I think writing critically about Phish in the 90s is always going to get you into trouble and can explain the flatlined subscription numbers. A lot of fans just don't wanna hear it. And I get it because they were just *so damn good* in the 90s even when the shows were a little flat.
But yeah, I think you're maybe a little too easy on Big Red overall here — which is fair because it's really just conjecture. But was he getting a little high on his own rock star status as phish continued to explode? Yes. Was his family life kind of falling apart? Also yes. Were his bandmates kinda pissed he started another band and wanted them to play parts written by the members of his other band? Also likely yes. Was alcohol consumption among the 4 of them becoming less about the party and more about the habit?
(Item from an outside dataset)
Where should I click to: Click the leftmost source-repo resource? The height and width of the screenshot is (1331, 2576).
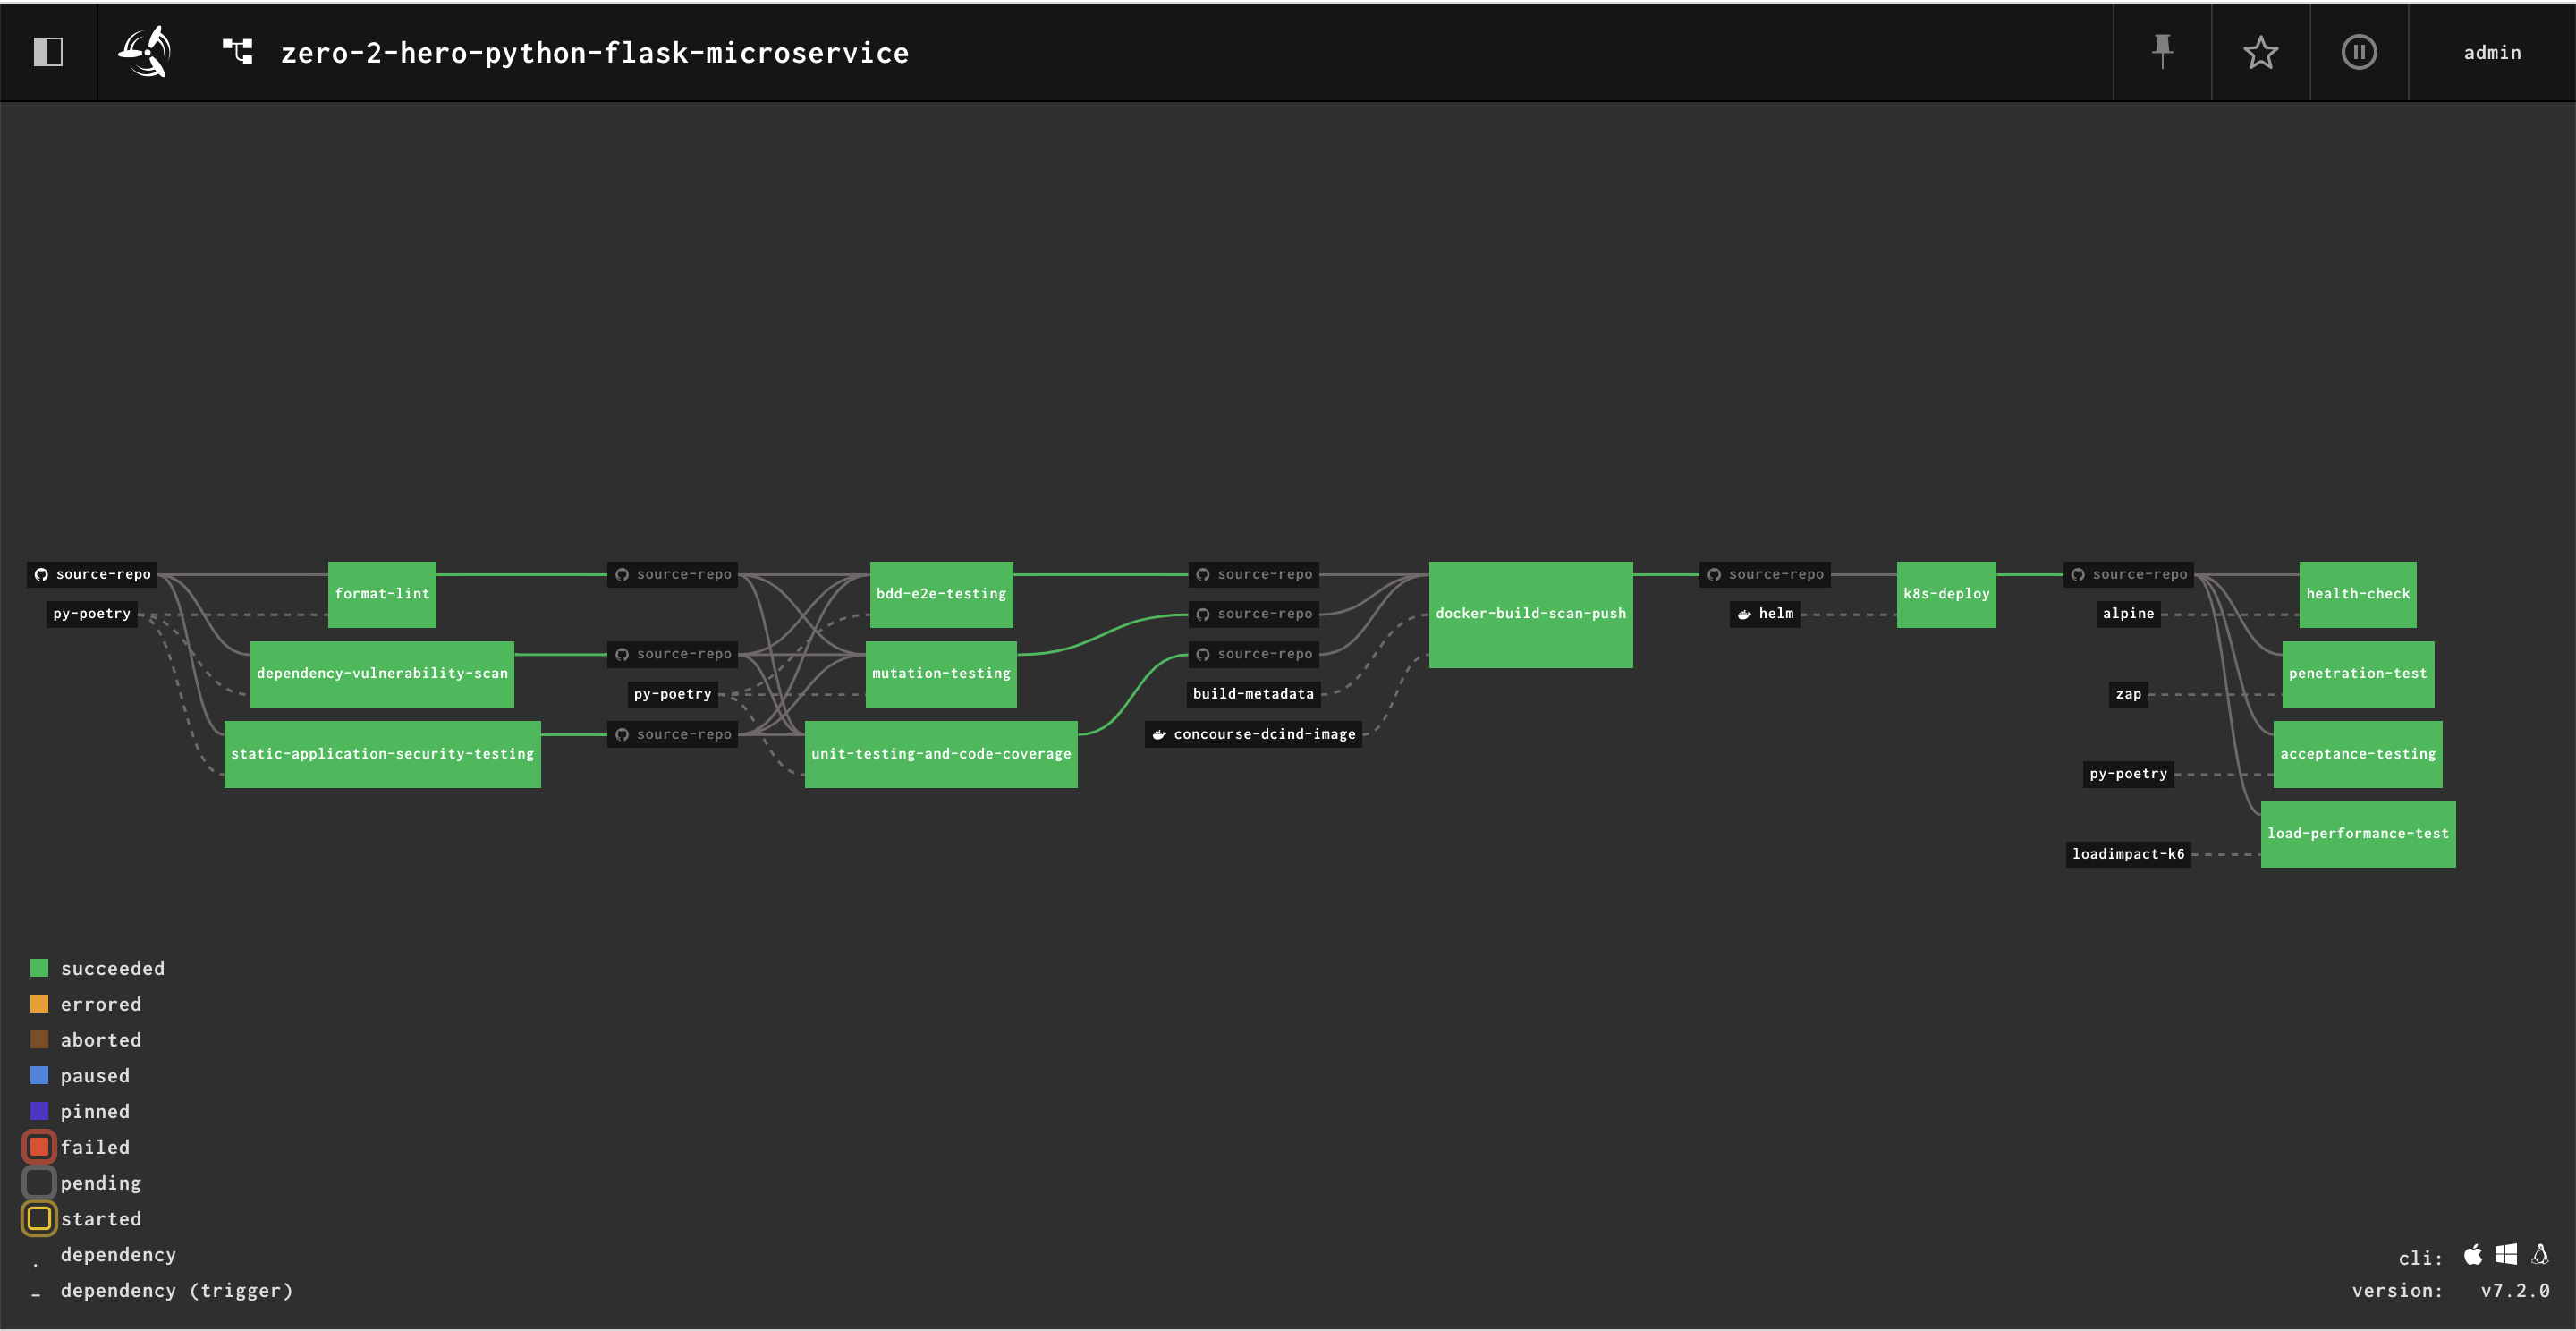92,574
Also yes. Was a real love/hate relationship between the band and their traveling circus becoming more hate? I think possibly yes.
There's also just SO little humor on this tour compared to fall '98. Even that Memphis show, despite the epic 2001, the Mike's Groove feels kind of contrived and forced. And even the "surprises" this tour feel so much less phish-y. Playing one of the most cliche Zeppelin songs THREE times??
But yeah the simpler answer of tour exhaustion is also possible...'99 was their lightest touring year since '88...feels deliberate on their part that they wanted fewer shows/were sick of the road. And all the hot shows besides a brief pick-up around Memphis being at the beginning of the tour speaks to that.
This is about the point in the band's history where my view seems like it's going to start diverging from yours. I know that the consistency wavers from '99-'04, and that there are sets that don't work and full shows that don't work. But the highs from this period rank among some of my favorite music ever produced by the band. I am more forgiving of some of the flaws that creep in because the peaks are so high.
You say there are "isolated moments that work in the fall," but those moments include the Chula Vista show and the Boise Bag and the Memphis show, and that feels like a lot more than isolated moments to me. It feels like a band figuring out their next direction in fits and starts, often in ways that are unsuccessful and more inconsistent than previous iterations, but when they do work, they are absolutely mind blowing. I'm more than OK with that.
Dec. '99 through July 4th of 2000 is one of my favorite periods in Phish history. I've always seen Fall '99 as a spotty tour that attempts to reach new heights, and succeeds in the best jams. The resulting run -- early December through the first part of summer 2000 -- pays this off big time.